▶ _Exercise description_
Copy the following lines word for word, with nothing changed.

── Data listing ──

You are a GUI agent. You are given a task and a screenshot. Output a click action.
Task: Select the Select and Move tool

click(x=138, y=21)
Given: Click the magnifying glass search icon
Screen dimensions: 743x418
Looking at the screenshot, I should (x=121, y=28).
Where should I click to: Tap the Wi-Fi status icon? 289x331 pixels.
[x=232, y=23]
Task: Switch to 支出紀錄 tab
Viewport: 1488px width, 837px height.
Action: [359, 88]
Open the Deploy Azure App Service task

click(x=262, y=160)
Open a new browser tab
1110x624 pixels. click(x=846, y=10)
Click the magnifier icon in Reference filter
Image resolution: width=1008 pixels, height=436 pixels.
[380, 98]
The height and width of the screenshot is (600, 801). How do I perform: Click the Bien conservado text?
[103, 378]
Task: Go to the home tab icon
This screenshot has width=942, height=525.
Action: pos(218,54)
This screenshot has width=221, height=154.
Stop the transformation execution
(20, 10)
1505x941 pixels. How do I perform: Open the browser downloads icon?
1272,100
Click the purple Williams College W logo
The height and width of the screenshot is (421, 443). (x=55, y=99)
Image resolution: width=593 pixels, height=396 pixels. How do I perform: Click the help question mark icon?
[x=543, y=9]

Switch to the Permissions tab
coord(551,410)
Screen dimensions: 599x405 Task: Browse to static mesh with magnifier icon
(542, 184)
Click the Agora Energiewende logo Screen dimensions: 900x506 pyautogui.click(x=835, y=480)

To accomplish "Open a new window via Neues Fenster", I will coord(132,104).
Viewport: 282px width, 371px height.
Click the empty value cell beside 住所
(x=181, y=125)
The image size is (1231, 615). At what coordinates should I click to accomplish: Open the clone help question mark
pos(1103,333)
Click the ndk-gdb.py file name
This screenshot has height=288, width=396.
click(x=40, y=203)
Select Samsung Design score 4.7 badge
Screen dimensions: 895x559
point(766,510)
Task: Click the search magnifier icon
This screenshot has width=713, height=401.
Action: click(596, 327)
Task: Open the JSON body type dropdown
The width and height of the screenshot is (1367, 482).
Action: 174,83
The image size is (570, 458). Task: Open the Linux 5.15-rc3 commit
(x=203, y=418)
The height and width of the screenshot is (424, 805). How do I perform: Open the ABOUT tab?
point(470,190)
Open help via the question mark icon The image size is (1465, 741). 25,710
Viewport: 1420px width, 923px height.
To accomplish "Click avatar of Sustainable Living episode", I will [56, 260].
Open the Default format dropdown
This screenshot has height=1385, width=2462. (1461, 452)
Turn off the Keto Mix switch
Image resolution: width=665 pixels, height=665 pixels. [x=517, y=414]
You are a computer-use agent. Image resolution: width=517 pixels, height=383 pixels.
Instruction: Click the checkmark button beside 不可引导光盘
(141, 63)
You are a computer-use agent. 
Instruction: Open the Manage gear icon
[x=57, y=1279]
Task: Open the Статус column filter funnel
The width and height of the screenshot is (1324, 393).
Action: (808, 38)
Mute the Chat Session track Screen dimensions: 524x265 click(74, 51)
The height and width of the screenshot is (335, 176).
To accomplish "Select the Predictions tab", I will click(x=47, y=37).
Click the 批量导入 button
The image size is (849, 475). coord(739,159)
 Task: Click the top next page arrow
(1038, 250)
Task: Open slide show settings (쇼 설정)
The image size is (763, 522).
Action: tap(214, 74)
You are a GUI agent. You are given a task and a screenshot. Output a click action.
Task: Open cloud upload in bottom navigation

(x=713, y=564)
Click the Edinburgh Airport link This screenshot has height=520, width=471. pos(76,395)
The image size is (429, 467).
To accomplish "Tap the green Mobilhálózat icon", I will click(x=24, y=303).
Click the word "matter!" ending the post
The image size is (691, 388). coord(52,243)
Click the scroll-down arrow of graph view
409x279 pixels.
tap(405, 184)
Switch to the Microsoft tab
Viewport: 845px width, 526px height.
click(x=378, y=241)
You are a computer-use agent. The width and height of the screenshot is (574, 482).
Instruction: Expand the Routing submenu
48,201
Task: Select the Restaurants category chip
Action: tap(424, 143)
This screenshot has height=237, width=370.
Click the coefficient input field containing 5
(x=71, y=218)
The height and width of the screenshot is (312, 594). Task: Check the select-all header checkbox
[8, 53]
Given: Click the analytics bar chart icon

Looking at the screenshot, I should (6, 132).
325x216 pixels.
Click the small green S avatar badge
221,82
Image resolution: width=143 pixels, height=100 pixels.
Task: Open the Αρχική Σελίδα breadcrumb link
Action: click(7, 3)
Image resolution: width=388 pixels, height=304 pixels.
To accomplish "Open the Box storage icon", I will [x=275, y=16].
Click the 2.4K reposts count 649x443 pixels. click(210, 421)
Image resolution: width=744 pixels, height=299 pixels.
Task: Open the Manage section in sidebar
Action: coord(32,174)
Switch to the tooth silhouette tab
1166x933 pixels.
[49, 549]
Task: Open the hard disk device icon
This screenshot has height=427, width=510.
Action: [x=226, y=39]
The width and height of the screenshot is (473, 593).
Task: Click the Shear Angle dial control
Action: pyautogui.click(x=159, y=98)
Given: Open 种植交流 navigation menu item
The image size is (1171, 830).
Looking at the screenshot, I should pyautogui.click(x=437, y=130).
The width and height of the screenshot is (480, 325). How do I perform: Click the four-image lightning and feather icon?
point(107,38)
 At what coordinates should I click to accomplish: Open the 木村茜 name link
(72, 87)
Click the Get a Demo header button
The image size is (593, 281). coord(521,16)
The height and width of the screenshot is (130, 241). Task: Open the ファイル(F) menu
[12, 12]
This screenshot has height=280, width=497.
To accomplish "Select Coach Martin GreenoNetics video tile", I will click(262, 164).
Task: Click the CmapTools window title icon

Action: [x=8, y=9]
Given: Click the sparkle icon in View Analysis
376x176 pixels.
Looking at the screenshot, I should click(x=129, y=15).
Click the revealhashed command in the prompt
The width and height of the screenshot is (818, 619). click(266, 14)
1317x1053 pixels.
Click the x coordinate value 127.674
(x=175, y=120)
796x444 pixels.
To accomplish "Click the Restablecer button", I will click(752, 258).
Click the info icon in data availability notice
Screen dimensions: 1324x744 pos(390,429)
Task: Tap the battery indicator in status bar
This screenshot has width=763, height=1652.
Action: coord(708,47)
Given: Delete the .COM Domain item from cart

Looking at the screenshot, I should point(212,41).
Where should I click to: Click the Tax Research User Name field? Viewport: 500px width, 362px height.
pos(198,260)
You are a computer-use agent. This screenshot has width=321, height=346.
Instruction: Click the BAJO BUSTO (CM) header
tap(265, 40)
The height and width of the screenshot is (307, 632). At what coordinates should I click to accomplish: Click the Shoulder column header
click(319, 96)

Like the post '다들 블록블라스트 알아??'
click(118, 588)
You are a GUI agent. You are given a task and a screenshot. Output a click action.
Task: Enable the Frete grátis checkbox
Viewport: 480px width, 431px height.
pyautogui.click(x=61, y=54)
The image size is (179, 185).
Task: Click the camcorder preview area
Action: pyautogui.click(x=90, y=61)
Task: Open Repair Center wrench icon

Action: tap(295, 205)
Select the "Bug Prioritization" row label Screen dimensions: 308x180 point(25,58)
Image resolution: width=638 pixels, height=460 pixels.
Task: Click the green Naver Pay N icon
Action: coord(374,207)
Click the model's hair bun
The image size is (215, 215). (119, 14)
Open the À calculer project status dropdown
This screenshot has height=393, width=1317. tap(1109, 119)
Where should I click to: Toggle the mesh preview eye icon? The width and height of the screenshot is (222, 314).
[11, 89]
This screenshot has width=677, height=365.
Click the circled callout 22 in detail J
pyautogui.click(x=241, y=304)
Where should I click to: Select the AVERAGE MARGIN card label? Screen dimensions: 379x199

───

▶ _Result_
You are a GUI agent. You are given a task and a screenshot. Output a click action.
Task: Select the Select and Move tool

click(x=138, y=21)
Given: Click the magnifying glass search icon
Screen dimensions: 743x418
Looking at the screenshot, I should (x=121, y=28).
Where should I click to: Tap the Wi-Fi status icon? 289x331 pixels.
[x=232, y=23]
Task: Switch to 支出紀錄 tab
Viewport: 1488px width, 837px height.
Action: [359, 88]
Open the Deploy Azure App Service task

click(x=262, y=160)
Open a new browser tab
1110x624 pixels. click(x=846, y=10)
Click the magnifier icon in Reference filter
Image resolution: width=1008 pixels, height=436 pixels.
[380, 98]
The height and width of the screenshot is (600, 801). How do I perform: Click the Bien conservado text?
[103, 378]
Task: Go to the home tab icon
This screenshot has width=942, height=525.
Action: pos(218,54)
This screenshot has width=221, height=154.
Stop the transformation execution
(20, 10)
1505x941 pixels. How do I perform: Open the browser downloads icon?
1272,100
Click the purple Williams College W logo
The height and width of the screenshot is (421, 443). (x=55, y=99)
Image resolution: width=593 pixels, height=396 pixels. How do I perform: Click the help question mark icon?
[x=543, y=9]

Switch to the Permissions tab
coord(551,410)
Screen dimensions: 599x405 Task: Browse to static mesh with magnifier icon
(542, 184)
Click the Agora Energiewende logo Screen dimensions: 900x506 pyautogui.click(x=835, y=480)

To accomplish "Open a new window via Neues Fenster", I will coord(132,104).
Viewport: 282px width, 371px height.
Click the empty value cell beside 住所
(x=181, y=125)
The image size is (1231, 615). At what coordinates should I click to accomplish: Open the clone help question mark
pos(1103,333)
Click the ndk-gdb.py file name
This screenshot has height=288, width=396.
click(x=40, y=203)
Select Samsung Design score 4.7 badge
Screen dimensions: 895x559
point(766,510)
Task: Click the search magnifier icon
This screenshot has width=713, height=401.
Action: click(596, 327)
Task: Open the JSON body type dropdown
The width and height of the screenshot is (1367, 482).
Action: 174,83
The image size is (570, 458). Task: Open the Linux 5.15-rc3 commit
(x=203, y=418)
The height and width of the screenshot is (424, 805). How do I perform: Open the ABOUT tab?
point(470,190)
Open help via the question mark icon The image size is (1465, 741). 25,710
Viewport: 1420px width, 923px height.
To accomplish "Click avatar of Sustainable Living episode", I will [56, 260].
Open the Default format dropdown
This screenshot has height=1385, width=2462. (1461, 452)
Turn off the Keto Mix switch
Image resolution: width=665 pixels, height=665 pixels. [x=517, y=414]
You are a computer-use agent. Image resolution: width=517 pixels, height=383 pixels.
Instruction: Click the checkmark button beside 不可引导光盘
(141, 63)
You are a computer-use agent. 
Instruction: Open the Manage gear icon
[x=57, y=1279]
Task: Open the Статус column filter funnel
The width and height of the screenshot is (1324, 393).
Action: (808, 38)
Mute the Chat Session track Screen dimensions: 524x265 click(74, 51)
The height and width of the screenshot is (335, 176).
To accomplish "Select the Predictions tab", I will click(x=47, y=37).
Click the 批量导入 button
The image size is (849, 475). coord(739,159)
 Task: Click the top next page arrow
(1038, 250)
Task: Open slide show settings (쇼 설정)
The image size is (763, 522).
Action: tap(214, 74)
You are a GUI agent. You are given a task and a screenshot. Output a click action.
Task: Open cloud upload in bottom navigation

(x=713, y=564)
Click the Edinburgh Airport link This screenshot has height=520, width=471. pos(76,395)
The image size is (429, 467).
To accomplish "Tap the green Mobilhálózat icon", I will click(x=24, y=303).
Click the word "matter!" ending the post
The image size is (691, 388). coord(52,243)
Click the scroll-down arrow of graph view
409x279 pixels.
tap(405, 184)
Switch to the Microsoft tab
Viewport: 845px width, 526px height.
click(x=378, y=241)
You are a computer-use agent. The width and height of the screenshot is (574, 482).
Instruction: Expand the Routing submenu
48,201
Task: Select the Restaurants category chip
Action: tap(424, 143)
This screenshot has height=237, width=370.
Click the coefficient input field containing 5
(x=71, y=218)
The height and width of the screenshot is (312, 594). Task: Check the select-all header checkbox
[8, 53]
Given: Click the analytics bar chart icon

Looking at the screenshot, I should (6, 132).
325x216 pixels.
Click the small green S avatar badge
221,82
Image resolution: width=143 pixels, height=100 pixels.
Task: Open the Αρχική Σελίδα breadcrumb link
Action: click(7, 3)
Image resolution: width=388 pixels, height=304 pixels.
To accomplish "Open the Box storage icon", I will [x=275, y=16].
Click the 2.4K reposts count 649x443 pixels. click(210, 421)
Image resolution: width=744 pixels, height=299 pixels.
Task: Open the Manage section in sidebar
Action: coord(32,174)
Switch to the tooth silhouette tab
1166x933 pixels.
[49, 549]
Task: Open the hard disk device icon
This screenshot has height=427, width=510.
Action: [x=226, y=39]
The width and height of the screenshot is (473, 593).
Task: Click the Shear Angle dial control
Action: pyautogui.click(x=159, y=98)
Given: Open 种植交流 navigation menu item
The image size is (1171, 830).
Looking at the screenshot, I should pyautogui.click(x=437, y=130).
The width and height of the screenshot is (480, 325). How do I perform: Click the four-image lightning and feather icon?
point(107,38)
 At what coordinates should I click to accomplish: Open the 木村茜 name link
(72, 87)
Click the Get a Demo header button
The image size is (593, 281). coord(521,16)
The height and width of the screenshot is (130, 241). Task: Open the ファイル(F) menu
[12, 12]
This screenshot has height=280, width=497.
To accomplish "Select Coach Martin GreenoNetics video tile", I will click(262, 164).
Task: Click the CmapTools window title icon

Action: [x=8, y=9]
Given: Click the sparkle icon in View Analysis
376x176 pixels.
Looking at the screenshot, I should click(x=129, y=15).
Click the revealhashed command in the prompt
The width and height of the screenshot is (818, 619). click(266, 14)
1317x1053 pixels.
Click the x coordinate value 127.674
(x=175, y=120)
796x444 pixels.
To accomplish "Click the Restablecer button", I will click(752, 258).
Click the info icon in data availability notice
Screen dimensions: 1324x744 pos(390,429)
Task: Tap the battery indicator in status bar
This screenshot has width=763, height=1652.
Action: coord(708,47)
Given: Delete the .COM Domain item from cart

Looking at the screenshot, I should point(212,41).
Where should I click to: Click the Tax Research User Name field? Viewport: 500px width, 362px height.
pos(198,260)
You are a computer-use agent. This screenshot has width=321, height=346.
Instruction: Click the BAJO BUSTO (CM) header
tap(265, 40)
The height and width of the screenshot is (307, 632). At what coordinates should I click to accomplish: Click the Shoulder column header
click(319, 96)

Like the post '다들 블록블라스트 알아??'
click(118, 588)
You are a GUI agent. You are given a task and a screenshot. Output a click action.
Task: Enable the Frete grátis checkbox
Viewport: 480px width, 431px height.
pyautogui.click(x=61, y=54)
The image size is (179, 185).
Task: Click the camcorder preview area
Action: pyautogui.click(x=90, y=61)
Task: Open Repair Center wrench icon

Action: tap(295, 205)
Select the "Bug Prioritization" row label Screen dimensions: 308x180 point(25,58)
Image resolution: width=638 pixels, height=460 pixels.
Task: Click the green Naver Pay N icon
Action: coord(374,207)
Click the model's hair bun
The image size is (215, 215). (119, 14)
Open the À calculer project status dropdown
This screenshot has height=393, width=1317. tap(1109, 119)
Where should I click to: Toggle the mesh preview eye icon? The width and height of the screenshot is (222, 314).
[11, 89]
This screenshot has width=677, height=365.
Click the circled callout 22 in detail J
pyautogui.click(x=241, y=304)
Where should I click to: Select the AVERAGE MARGIN card label? Screen dimensions: 379x199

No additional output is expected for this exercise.